Письма Софьи Андреевны к мужу. Первое адресовано ему и дочери Татьяне: «Я знаю, Таня, что в жизни нашей все хорошо и что плакать не о чем; но ты это папа говори, а не мне. Он плачет и стонет и нас этим губит. Отчего он в Никольском не плачет над Олсуфьевыми, собой и тобой? Разве не та же, но еще более богатая жизнь и там и по всему миру? За что я souffre-douleur [238] всех его фантазий? Я, которая всегда любила и желала жить для других, и мне это ничего не стоило, в этом только и радость моя была! Спасибо, что дети ко мне относятся с доверием. И я оправдаю это доверие, потому что теперь только это мне осталось. Но быть веселой! Возможно ли это, когда слышишь стоны больного возле себя. И больного, которого привыкла любить. Вот об этом подумай. А пока я могу сказать: да, я хочу, чтоб он вернулся ко мне так же, как он хочет, чтоб я пошла за ним.
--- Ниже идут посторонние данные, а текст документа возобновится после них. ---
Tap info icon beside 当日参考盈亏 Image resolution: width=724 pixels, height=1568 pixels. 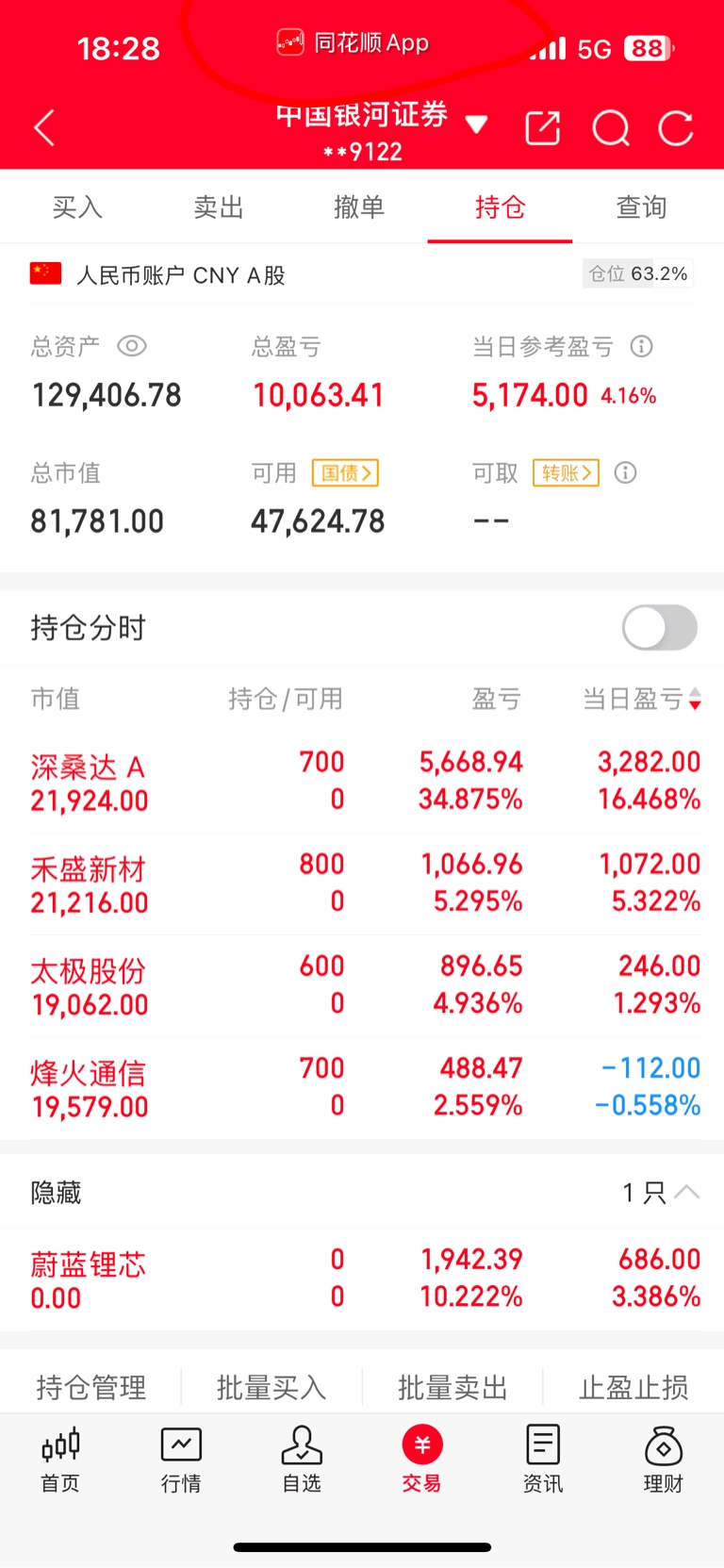pyautogui.click(x=641, y=346)
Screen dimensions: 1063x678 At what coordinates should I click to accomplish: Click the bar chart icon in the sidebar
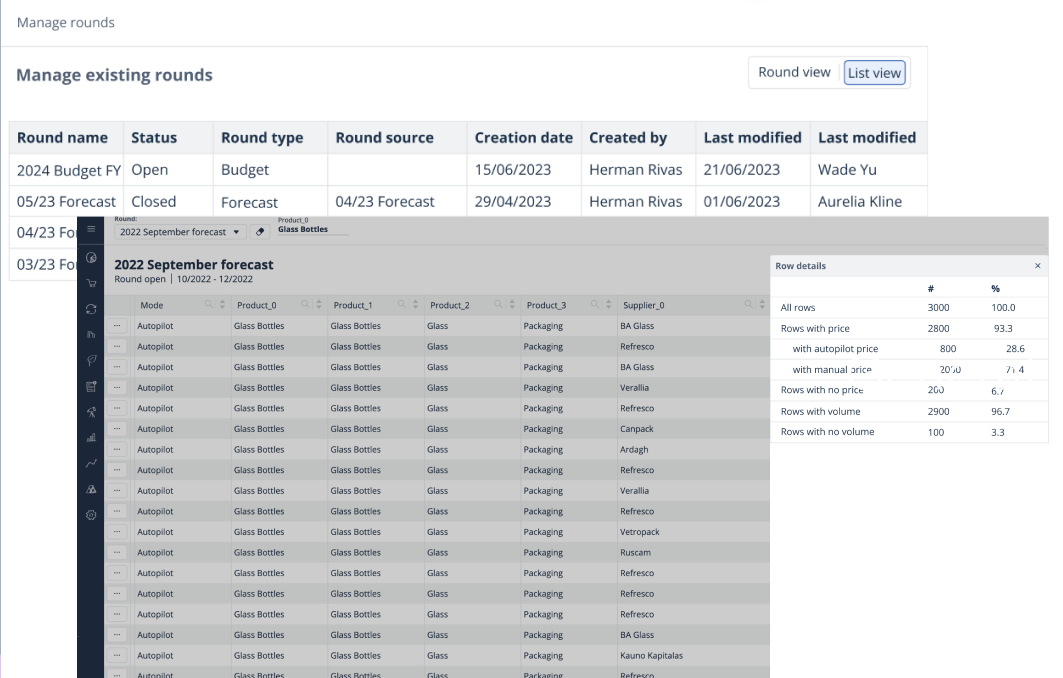tap(91, 437)

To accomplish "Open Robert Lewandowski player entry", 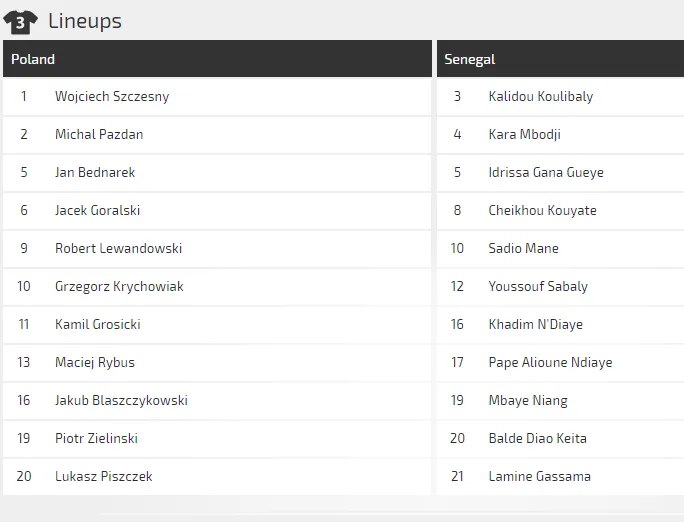I will (118, 249).
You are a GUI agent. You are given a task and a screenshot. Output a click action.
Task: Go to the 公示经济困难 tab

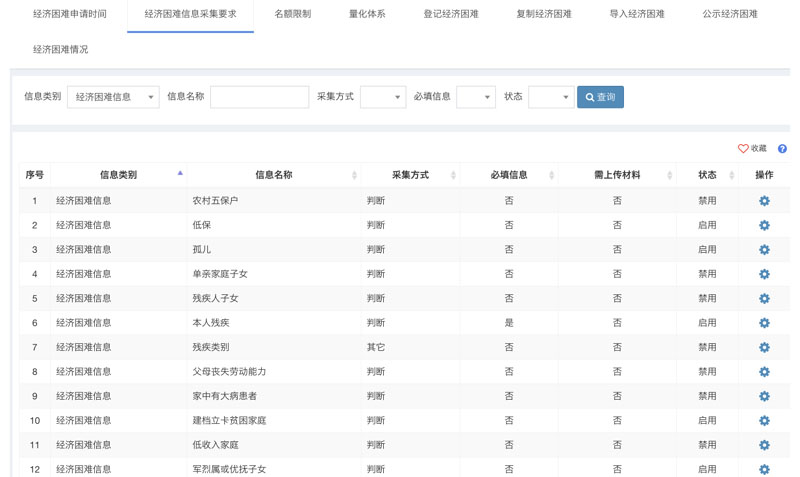pos(730,15)
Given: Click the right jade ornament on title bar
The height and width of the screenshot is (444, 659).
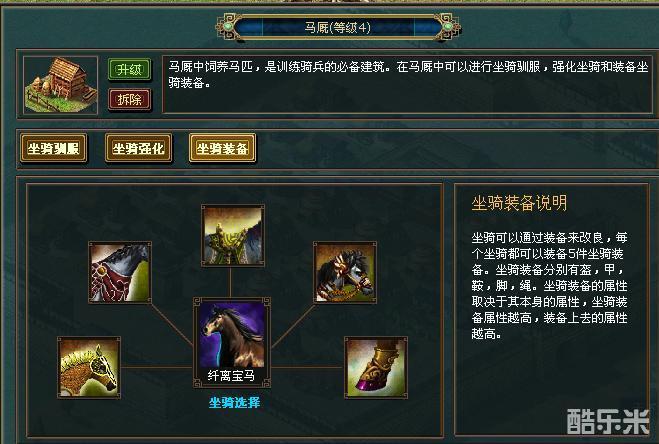Looking at the screenshot, I should coord(448,27).
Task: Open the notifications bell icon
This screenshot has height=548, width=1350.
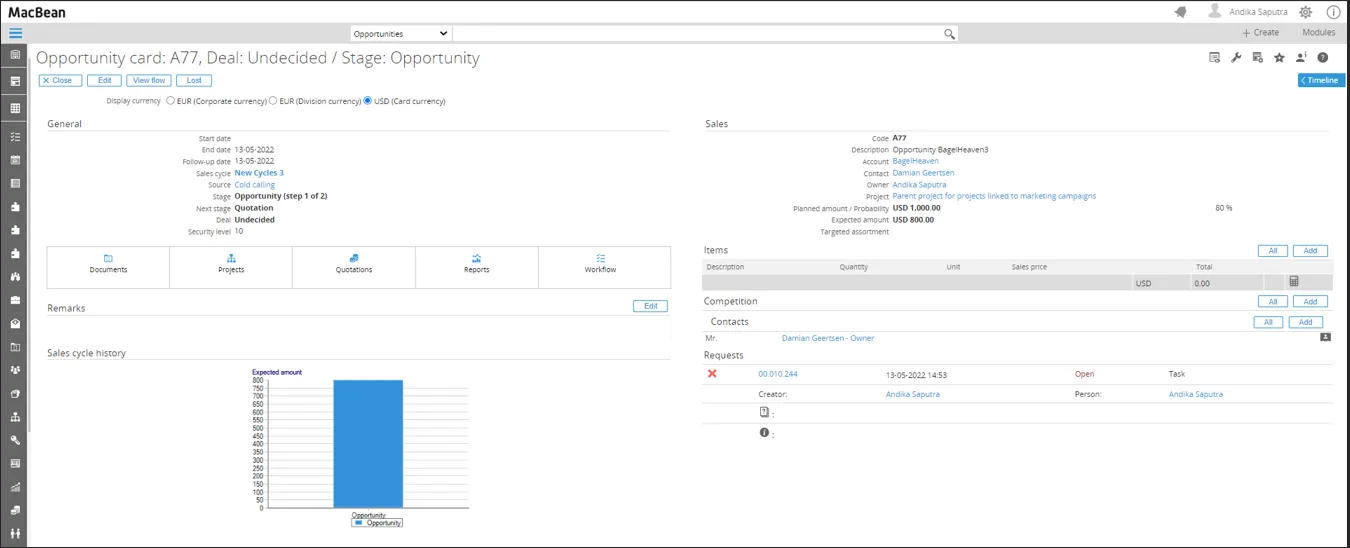Action: click(1180, 12)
Мое – это старое, счастливое, пережитое, несомненно хорошо, светло и весело, и любовно, и дружно. Его – это новое, вечно мучающее, тянущее всех за душу, удивляющее и тяжело поражающее, приводящее в отчаяние не только семью, но и его родных, близких, друзей. Это – мрак, в который я не пойду, это – наболелое, которое убьет меня. Нет, в этот ужас меня не заманишь. Это новое, будто бы спасшее, а в сущности приведшее к тому же желанью смерти, так намучило меня, что я ненавижу его. Да, я зову в свое старое, и оно верное, и тогда только счастье восстановится, когда мы заживем старой жизнью. Никогда мне это не было так ясно. И ясно, что я теперь очень, очень несчастлива этим разладом; но ломать жизнь не буду и не могу. О занятии моем «изданием» скажу одно: я ухожу в этот странный труд для одурения; это мой кабак, где я забываюсь от напряженного семейного положения. Балы и свет тоже были таким кабаком. Уходить куда-нибудь надо от этих сцен, упреков, от этих страданий во имя какого-то нового добра, убивающего старое счастье, и горе мне, если я, измученная и пьяная, уйду уж не в какой-нибудь кабак, а совсем куда-нибудь, мне так часто этого хочется.